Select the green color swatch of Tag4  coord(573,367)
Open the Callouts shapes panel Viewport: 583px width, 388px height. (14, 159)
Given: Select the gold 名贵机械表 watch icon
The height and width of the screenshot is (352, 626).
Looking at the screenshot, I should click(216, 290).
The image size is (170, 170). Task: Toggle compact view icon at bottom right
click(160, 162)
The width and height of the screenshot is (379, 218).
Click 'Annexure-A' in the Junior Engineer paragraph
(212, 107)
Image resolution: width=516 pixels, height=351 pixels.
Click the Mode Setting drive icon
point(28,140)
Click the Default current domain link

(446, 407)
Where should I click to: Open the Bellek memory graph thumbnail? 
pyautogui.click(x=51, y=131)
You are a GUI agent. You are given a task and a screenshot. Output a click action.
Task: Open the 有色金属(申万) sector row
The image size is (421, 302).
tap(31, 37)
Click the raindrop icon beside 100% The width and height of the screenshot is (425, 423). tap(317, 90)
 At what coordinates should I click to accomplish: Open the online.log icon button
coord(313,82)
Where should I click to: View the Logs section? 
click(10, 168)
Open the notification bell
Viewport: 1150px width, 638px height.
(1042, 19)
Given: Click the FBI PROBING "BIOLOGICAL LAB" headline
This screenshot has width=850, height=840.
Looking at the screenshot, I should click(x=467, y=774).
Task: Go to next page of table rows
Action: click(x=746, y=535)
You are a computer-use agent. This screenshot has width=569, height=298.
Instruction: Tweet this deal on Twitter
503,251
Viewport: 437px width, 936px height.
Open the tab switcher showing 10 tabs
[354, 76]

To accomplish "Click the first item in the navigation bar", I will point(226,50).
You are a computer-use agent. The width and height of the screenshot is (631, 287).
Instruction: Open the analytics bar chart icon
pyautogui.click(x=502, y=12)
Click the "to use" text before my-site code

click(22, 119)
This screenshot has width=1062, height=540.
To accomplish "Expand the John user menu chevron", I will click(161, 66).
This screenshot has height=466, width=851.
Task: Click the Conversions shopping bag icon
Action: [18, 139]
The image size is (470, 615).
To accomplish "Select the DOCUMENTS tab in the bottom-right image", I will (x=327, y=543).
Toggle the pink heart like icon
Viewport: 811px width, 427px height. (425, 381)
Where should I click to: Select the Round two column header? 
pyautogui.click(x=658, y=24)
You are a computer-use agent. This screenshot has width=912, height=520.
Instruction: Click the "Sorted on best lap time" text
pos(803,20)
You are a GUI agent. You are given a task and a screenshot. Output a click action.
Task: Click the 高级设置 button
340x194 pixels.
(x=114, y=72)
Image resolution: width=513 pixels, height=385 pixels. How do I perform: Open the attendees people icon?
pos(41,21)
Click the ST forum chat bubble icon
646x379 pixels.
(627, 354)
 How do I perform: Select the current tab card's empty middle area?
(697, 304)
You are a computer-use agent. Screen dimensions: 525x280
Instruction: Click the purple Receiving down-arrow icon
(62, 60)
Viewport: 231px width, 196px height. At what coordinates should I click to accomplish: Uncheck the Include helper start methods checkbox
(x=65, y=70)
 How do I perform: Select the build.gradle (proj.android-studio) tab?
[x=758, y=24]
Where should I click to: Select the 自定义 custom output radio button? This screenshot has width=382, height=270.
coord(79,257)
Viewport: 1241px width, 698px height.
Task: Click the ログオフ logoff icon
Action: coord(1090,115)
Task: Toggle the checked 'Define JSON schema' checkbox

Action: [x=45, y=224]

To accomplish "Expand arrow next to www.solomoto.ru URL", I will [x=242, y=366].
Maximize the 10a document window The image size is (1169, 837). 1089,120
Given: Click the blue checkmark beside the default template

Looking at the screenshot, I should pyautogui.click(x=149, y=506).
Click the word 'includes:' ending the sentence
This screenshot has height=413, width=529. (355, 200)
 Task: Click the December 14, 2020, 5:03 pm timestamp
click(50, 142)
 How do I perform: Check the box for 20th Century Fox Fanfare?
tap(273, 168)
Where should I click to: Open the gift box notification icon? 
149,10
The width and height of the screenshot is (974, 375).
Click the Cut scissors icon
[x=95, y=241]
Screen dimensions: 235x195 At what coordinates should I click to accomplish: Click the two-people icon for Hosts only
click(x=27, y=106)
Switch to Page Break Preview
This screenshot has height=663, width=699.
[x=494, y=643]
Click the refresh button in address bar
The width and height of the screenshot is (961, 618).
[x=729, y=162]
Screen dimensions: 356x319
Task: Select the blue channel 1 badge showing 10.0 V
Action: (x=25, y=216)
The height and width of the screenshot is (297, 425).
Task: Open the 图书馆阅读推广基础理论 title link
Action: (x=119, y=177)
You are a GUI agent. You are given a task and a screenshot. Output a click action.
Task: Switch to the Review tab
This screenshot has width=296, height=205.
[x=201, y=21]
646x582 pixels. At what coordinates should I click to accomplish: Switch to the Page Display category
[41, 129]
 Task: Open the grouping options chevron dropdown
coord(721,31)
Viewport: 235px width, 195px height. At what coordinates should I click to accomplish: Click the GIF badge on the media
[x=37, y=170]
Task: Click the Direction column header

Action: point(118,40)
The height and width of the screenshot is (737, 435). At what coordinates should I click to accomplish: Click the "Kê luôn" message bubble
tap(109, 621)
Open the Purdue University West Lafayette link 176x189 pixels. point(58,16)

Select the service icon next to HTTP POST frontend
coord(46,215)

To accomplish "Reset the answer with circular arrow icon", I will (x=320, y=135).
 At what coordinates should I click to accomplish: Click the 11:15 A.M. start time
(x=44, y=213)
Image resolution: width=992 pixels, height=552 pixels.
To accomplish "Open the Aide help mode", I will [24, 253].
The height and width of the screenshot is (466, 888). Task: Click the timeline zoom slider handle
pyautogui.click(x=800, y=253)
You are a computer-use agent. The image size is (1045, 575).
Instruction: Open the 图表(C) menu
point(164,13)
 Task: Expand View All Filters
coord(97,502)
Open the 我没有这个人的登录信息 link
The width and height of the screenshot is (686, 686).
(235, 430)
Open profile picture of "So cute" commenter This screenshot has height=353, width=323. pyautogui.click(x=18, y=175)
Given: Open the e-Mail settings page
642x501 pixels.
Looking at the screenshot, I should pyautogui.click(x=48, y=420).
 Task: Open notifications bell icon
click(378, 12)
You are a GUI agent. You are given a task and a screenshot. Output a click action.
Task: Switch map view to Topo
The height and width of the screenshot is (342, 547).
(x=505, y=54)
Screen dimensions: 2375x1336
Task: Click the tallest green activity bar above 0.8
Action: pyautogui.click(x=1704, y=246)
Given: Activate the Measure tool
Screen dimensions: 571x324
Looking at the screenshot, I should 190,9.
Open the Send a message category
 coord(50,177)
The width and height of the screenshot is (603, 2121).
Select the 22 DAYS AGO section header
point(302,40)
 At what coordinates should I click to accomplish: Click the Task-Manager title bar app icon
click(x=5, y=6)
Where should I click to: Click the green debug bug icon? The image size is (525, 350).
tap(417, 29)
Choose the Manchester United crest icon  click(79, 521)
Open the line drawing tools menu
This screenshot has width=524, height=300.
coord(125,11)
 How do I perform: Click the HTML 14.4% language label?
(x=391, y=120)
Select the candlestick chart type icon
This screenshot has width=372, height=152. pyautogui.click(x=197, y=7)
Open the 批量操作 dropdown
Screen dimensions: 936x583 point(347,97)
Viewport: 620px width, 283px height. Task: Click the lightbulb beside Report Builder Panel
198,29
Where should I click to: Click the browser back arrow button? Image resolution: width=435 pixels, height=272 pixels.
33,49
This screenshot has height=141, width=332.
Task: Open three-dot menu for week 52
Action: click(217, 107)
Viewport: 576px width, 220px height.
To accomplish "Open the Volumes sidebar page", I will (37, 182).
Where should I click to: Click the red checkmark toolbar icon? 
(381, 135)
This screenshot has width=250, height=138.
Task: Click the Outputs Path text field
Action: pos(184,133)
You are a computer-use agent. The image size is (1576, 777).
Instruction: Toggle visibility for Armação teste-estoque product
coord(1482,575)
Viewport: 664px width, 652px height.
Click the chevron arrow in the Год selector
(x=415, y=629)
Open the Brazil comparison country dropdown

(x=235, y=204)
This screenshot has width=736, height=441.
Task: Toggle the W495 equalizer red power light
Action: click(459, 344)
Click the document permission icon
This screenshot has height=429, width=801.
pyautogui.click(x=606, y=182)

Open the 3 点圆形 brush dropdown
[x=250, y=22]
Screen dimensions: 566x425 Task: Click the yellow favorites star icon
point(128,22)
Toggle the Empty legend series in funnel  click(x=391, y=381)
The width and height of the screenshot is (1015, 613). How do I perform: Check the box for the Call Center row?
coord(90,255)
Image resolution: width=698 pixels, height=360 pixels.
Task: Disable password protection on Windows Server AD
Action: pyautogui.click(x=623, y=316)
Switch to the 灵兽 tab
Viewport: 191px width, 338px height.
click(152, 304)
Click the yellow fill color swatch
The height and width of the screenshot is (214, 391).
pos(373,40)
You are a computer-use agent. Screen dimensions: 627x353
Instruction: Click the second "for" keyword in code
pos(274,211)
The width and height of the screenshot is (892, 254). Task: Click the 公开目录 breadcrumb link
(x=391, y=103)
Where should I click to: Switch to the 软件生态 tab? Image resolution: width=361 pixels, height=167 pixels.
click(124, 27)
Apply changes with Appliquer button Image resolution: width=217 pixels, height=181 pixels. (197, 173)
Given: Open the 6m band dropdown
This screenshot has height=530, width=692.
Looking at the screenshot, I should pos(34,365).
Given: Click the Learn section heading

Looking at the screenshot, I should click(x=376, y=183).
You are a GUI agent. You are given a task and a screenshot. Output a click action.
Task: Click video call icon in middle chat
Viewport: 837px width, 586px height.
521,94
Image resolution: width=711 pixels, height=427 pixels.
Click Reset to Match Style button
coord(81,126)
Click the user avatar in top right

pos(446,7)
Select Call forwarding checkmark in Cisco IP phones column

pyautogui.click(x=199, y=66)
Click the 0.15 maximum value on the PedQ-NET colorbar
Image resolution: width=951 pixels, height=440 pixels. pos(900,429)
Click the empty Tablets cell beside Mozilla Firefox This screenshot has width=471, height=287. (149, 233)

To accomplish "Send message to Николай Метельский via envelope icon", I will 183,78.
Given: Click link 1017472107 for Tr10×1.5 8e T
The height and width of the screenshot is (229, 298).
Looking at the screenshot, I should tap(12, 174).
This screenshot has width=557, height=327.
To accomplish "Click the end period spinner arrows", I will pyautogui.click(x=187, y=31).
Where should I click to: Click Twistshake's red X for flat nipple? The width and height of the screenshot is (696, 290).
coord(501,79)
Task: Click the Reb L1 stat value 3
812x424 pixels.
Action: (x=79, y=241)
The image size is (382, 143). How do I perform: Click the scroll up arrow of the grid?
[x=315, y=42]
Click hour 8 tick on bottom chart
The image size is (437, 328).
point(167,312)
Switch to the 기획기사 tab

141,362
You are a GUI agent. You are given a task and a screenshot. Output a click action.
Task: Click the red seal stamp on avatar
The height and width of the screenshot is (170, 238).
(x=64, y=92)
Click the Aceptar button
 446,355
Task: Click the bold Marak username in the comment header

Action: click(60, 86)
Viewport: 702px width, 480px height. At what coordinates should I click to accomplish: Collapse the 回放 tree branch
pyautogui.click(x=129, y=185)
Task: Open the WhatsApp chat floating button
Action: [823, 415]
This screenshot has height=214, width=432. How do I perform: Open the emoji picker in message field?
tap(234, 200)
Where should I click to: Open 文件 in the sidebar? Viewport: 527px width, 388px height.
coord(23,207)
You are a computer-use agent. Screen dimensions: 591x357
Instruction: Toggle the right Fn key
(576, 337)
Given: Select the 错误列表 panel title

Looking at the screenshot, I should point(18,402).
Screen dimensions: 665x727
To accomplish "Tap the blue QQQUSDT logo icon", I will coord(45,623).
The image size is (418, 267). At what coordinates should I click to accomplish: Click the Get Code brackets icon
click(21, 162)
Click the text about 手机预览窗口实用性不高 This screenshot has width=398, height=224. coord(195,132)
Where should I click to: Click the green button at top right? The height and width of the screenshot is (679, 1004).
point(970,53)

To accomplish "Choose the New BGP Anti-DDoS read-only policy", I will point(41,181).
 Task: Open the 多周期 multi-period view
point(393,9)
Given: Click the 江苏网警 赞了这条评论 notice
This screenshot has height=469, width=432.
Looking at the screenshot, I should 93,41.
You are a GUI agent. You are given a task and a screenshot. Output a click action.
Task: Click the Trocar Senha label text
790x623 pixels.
* * * *
*Exercise brief*. Please reproduce the lines from the line with "Click the raindrop" to the line with "The image size is (470, 615).", both ends included, exactly as they appear above.

*Solution for this problem*.
Click the raindrop icon beside 100% The width and height of the screenshot is (425, 423). tap(317, 90)
 At what coordinates should I click to accomplish: Open the online.log icon button
coord(313,82)
Where should I click to: View the Logs section? 
click(10, 168)
Open the notification bell
Viewport: 1150px width, 638px height.
(1042, 19)
Given: Click the FBI PROBING "BIOLOGICAL LAB" headline
This screenshot has width=850, height=840.
Looking at the screenshot, I should click(x=467, y=774).
Task: Go to next page of table rows
Action: click(x=746, y=535)
You are a computer-use agent. This screenshot has width=569, height=298.
Instruction: Tweet this deal on Twitter
503,251
Viewport: 437px width, 936px height.
Open the tab switcher showing 10 tabs
[354, 76]

To accomplish "Click the first item in the navigation bar", I will point(226,50).
You are a computer-use agent. The width and height of the screenshot is (631, 287).
Instruction: Open the analytics bar chart icon
pyautogui.click(x=502, y=12)
Click the "to use" text before my-site code

click(22, 119)
This screenshot has width=1062, height=540.
To accomplish "Expand the John user menu chevron", I will click(161, 66).
This screenshot has height=466, width=851.
Task: Click the Conversions shopping bag icon
Action: [18, 139]
The image size is (470, 615).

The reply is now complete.